Because the images are not wanted, restate every line below word for word without them.

⟨

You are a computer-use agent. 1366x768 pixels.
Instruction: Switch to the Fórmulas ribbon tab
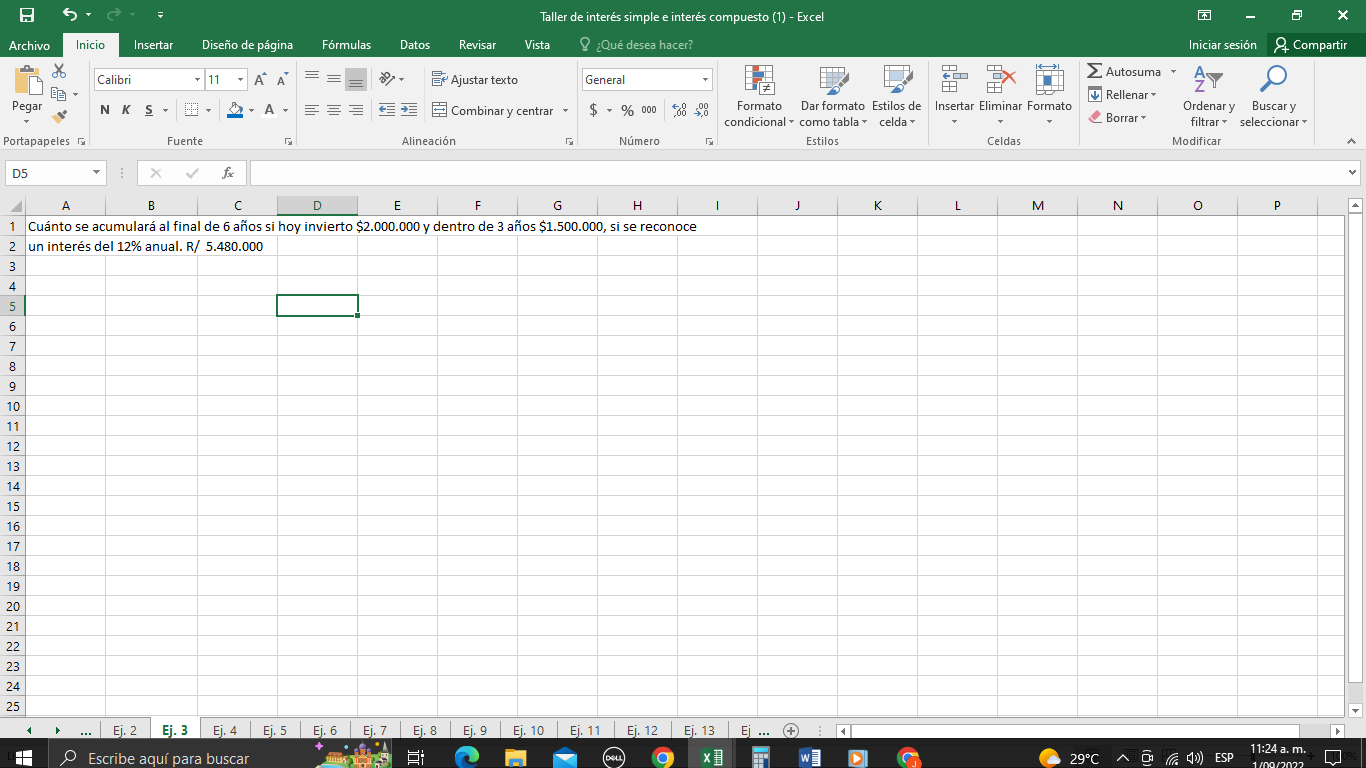(346, 44)
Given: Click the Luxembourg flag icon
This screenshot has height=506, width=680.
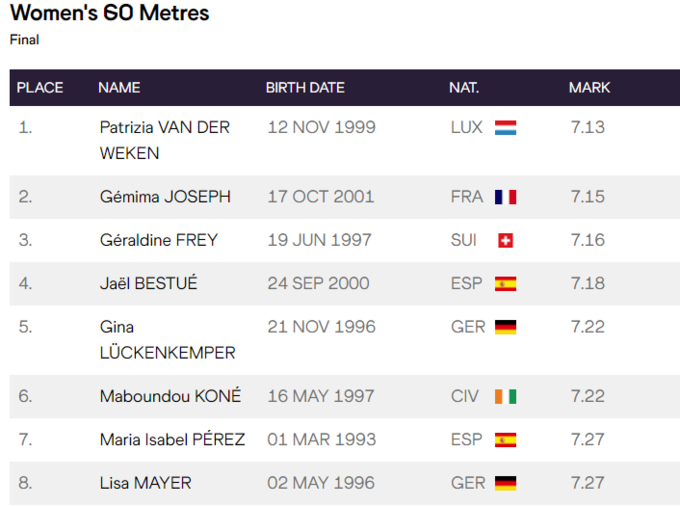Looking at the screenshot, I should pos(505,128).
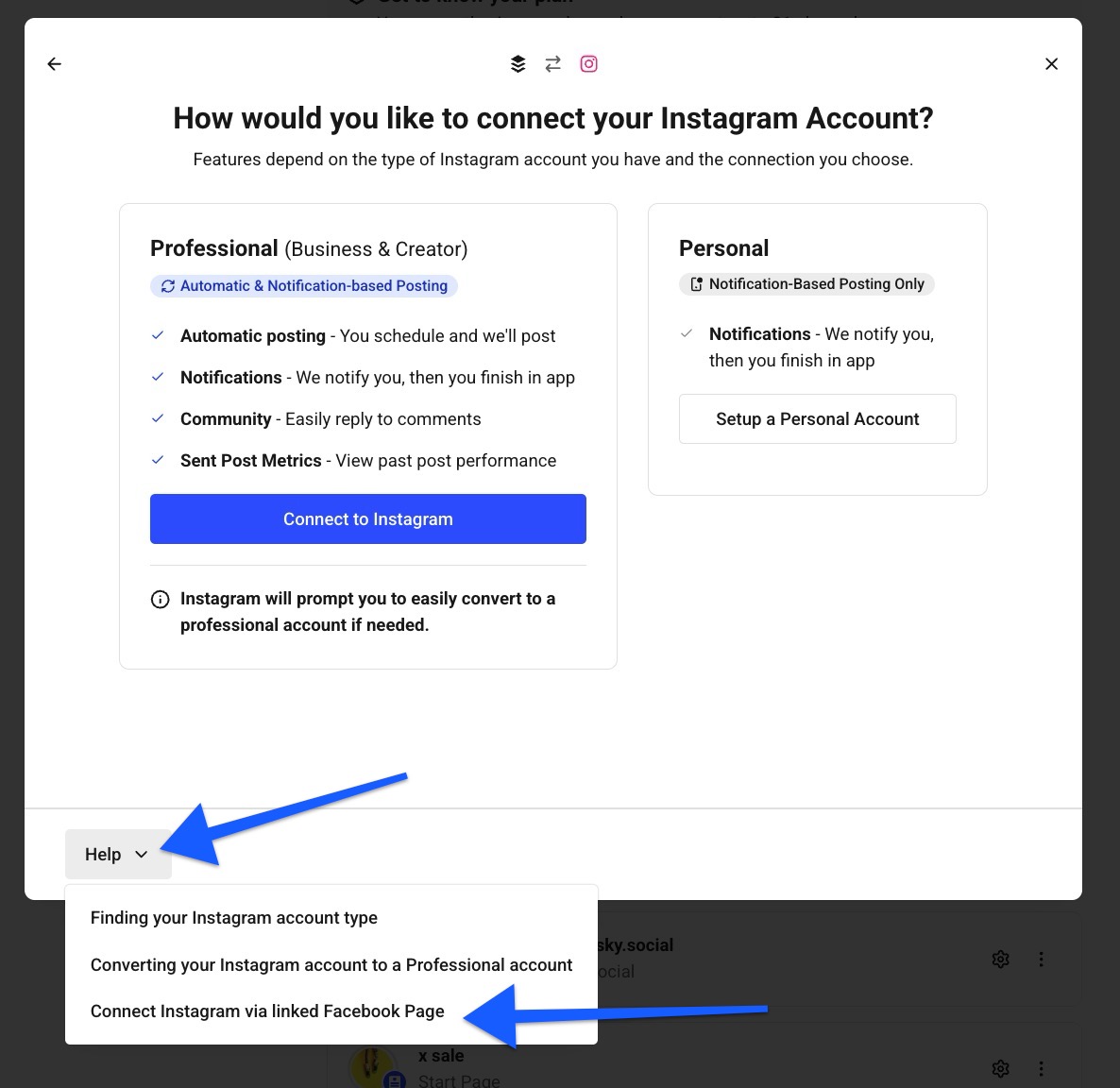Image resolution: width=1120 pixels, height=1088 pixels.
Task: Select Finding your Instagram account type
Action: click(233, 917)
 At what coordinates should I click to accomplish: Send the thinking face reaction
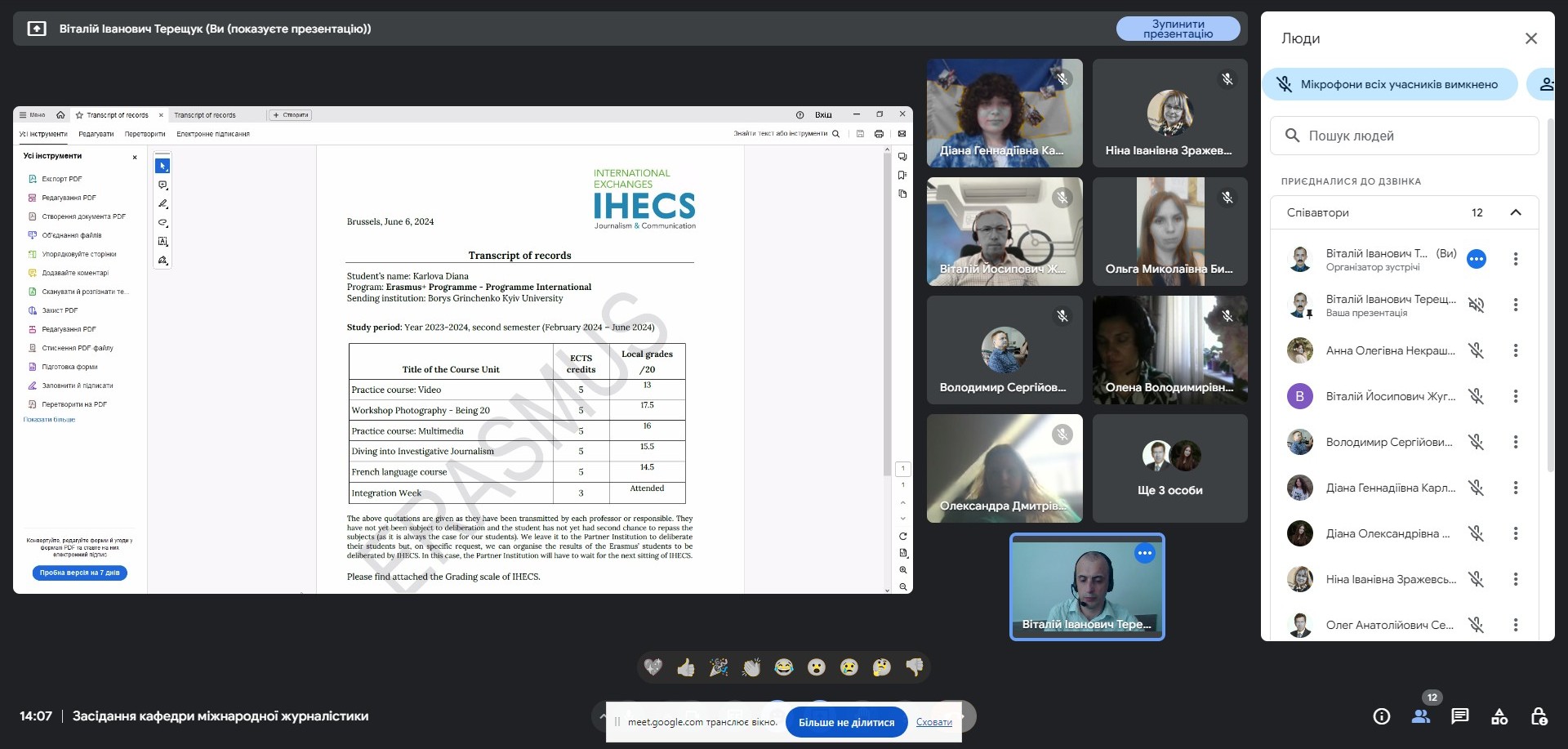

⟩

*EXERCISE RESULT*
You are a computer-use agent. 1366x768 pixels.
Instruction: Switch to the Fórmulas ribbon tab
(346, 44)
Given: Click the Luxembourg flag icon
This screenshot has height=506, width=680.
Looking at the screenshot, I should pos(505,128).
Image resolution: width=1120 pixels, height=1088 pixels.
Task: Select Finding your Instagram account type
Action: click(233, 917)
 At what coordinates should I click to accomplish: Send the thinking face reaction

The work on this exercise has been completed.